**AIM**
Repeat the lines that start at the one containing "Task: Click the black font color swatch" and end at the one containing "Action: click(853, 169)", both included, adding 52 to each coordinate in the answers. Leave out the pictures.

**TASK INPUT**
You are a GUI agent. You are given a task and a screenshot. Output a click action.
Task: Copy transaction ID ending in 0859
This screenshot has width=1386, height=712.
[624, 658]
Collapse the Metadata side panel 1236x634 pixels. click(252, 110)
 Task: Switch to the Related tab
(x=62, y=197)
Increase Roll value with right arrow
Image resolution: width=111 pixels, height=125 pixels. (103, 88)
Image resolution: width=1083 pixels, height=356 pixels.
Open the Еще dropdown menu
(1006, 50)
...
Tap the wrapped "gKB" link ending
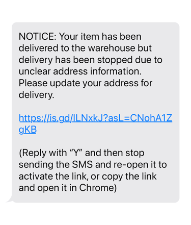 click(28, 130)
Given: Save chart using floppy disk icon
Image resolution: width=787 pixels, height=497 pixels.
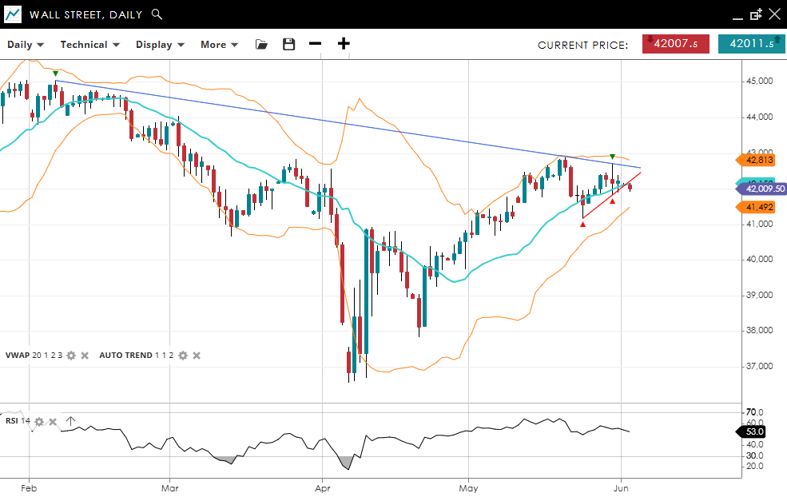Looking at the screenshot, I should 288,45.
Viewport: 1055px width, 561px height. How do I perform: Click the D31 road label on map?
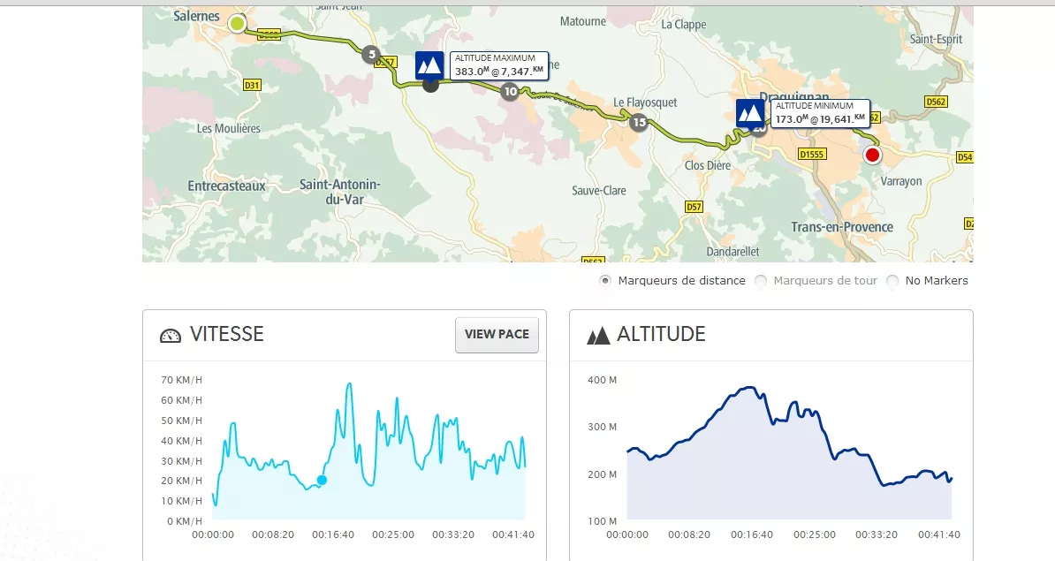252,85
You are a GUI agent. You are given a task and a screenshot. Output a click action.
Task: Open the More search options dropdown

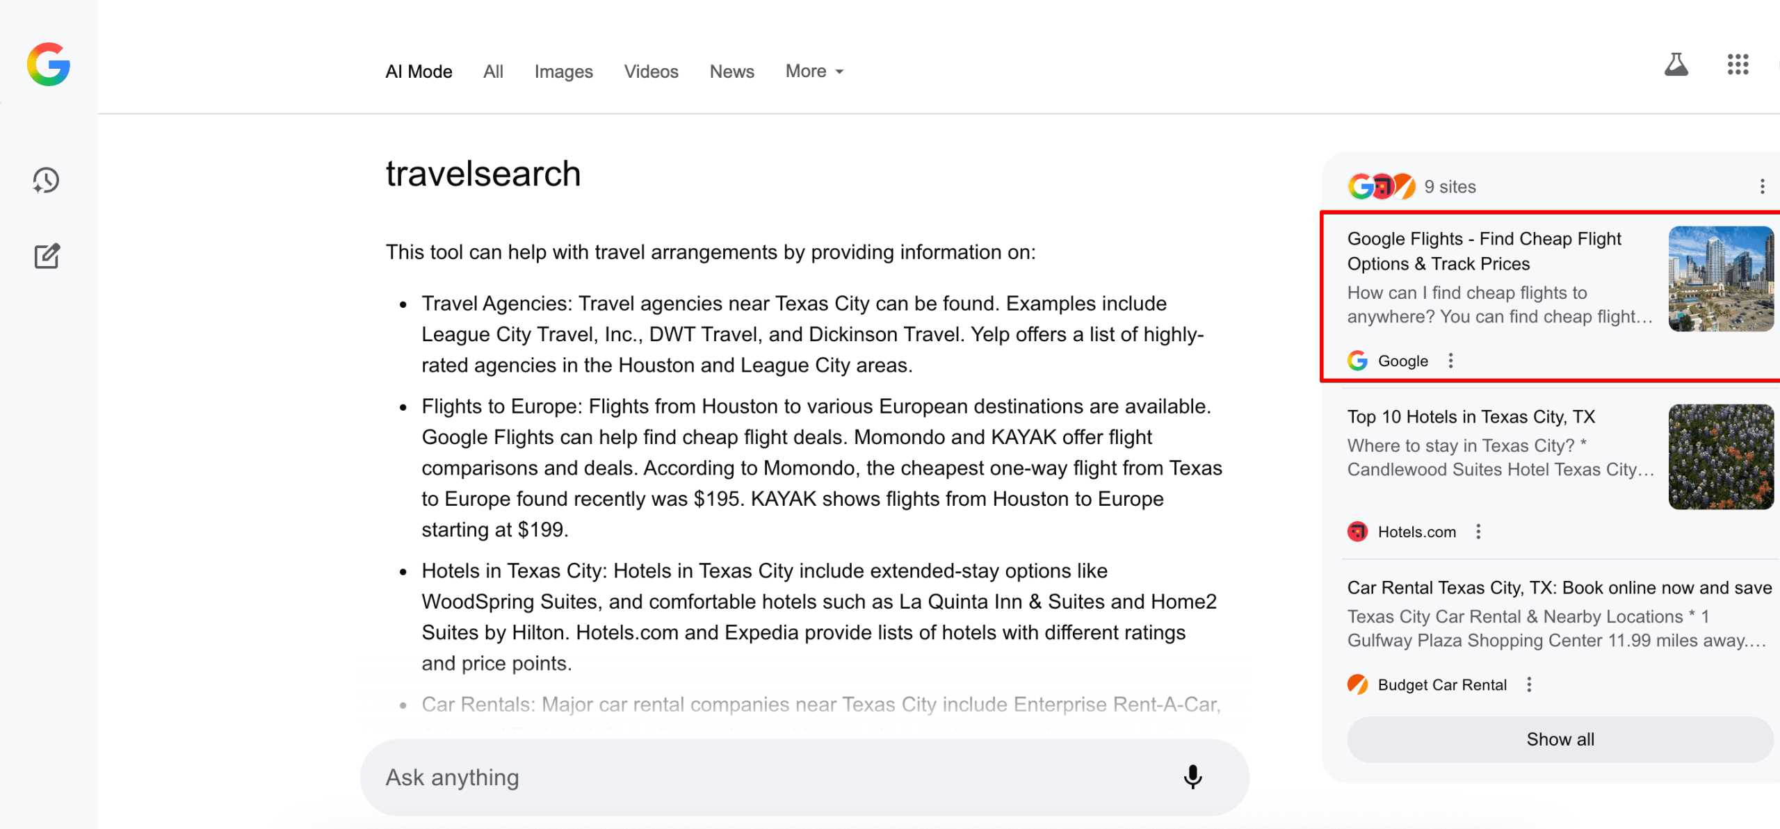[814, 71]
...
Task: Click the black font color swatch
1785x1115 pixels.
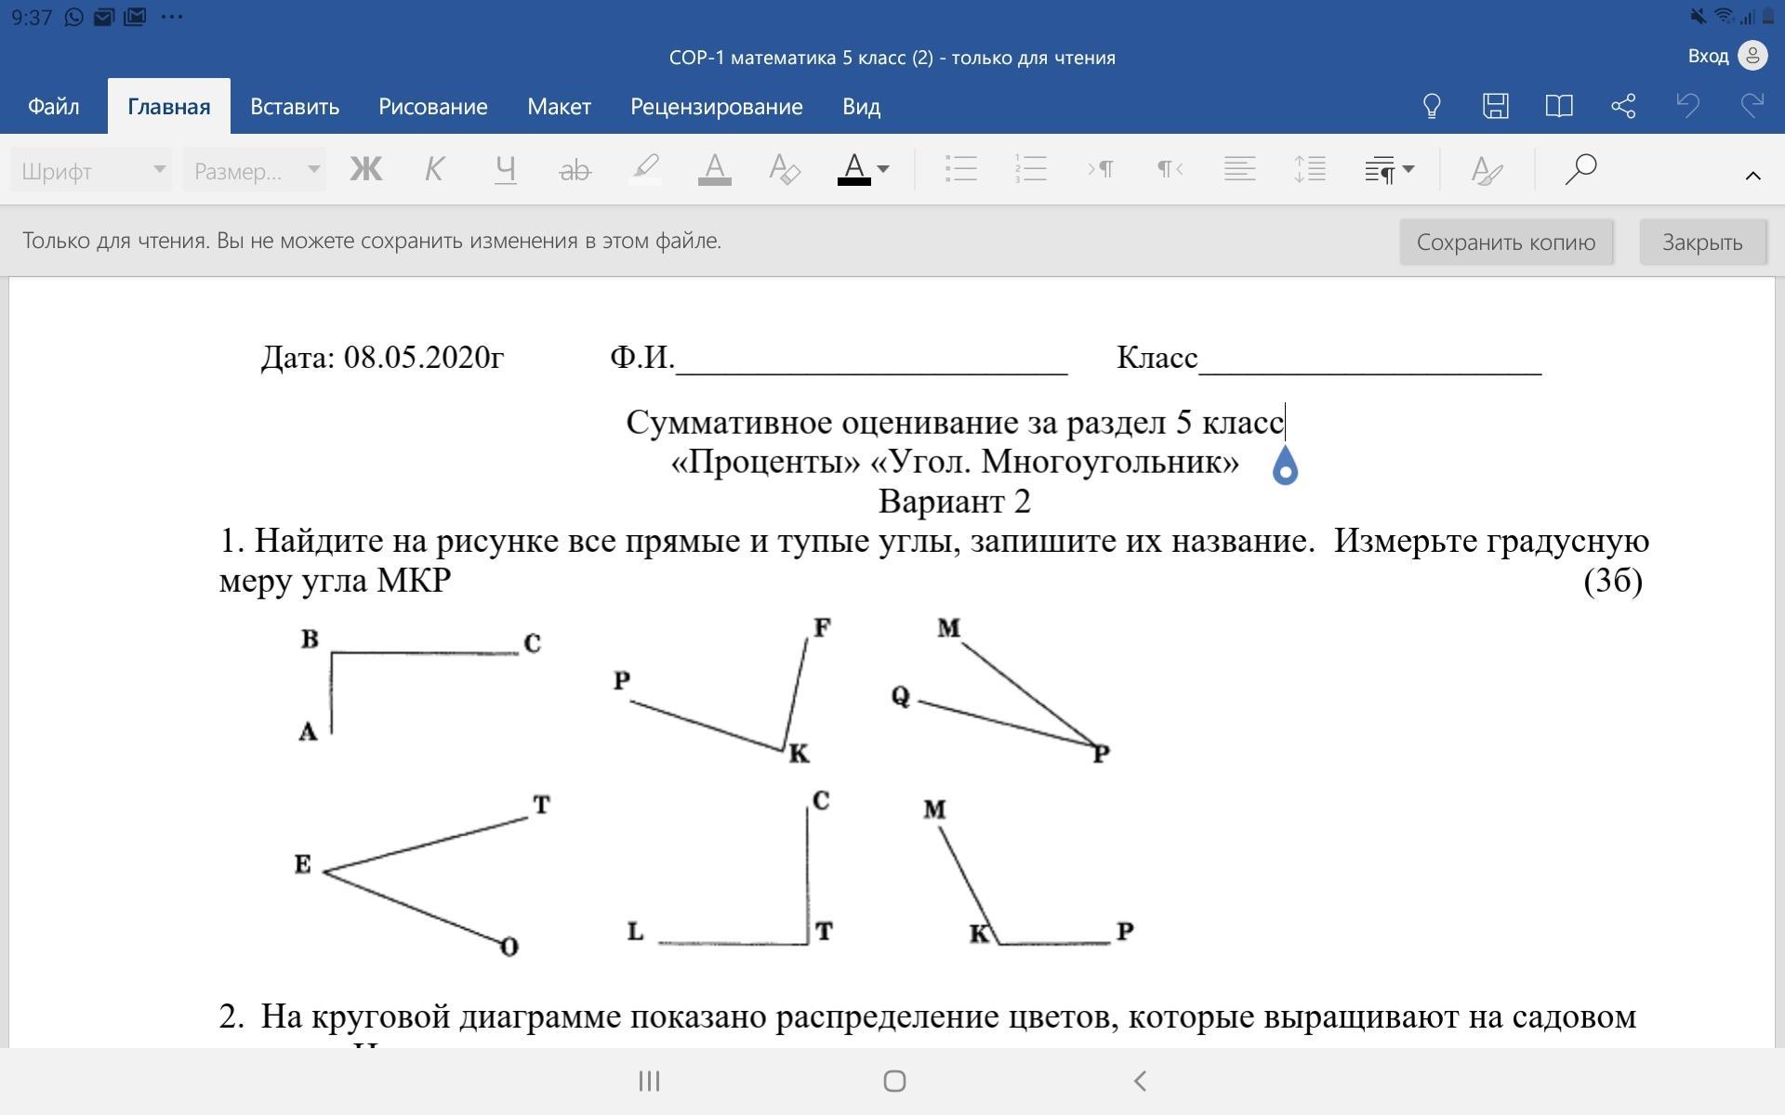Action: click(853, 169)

**RESPONSE**
Task: Click the black font color swatch
1785x1115 pixels.
Action: click(905, 221)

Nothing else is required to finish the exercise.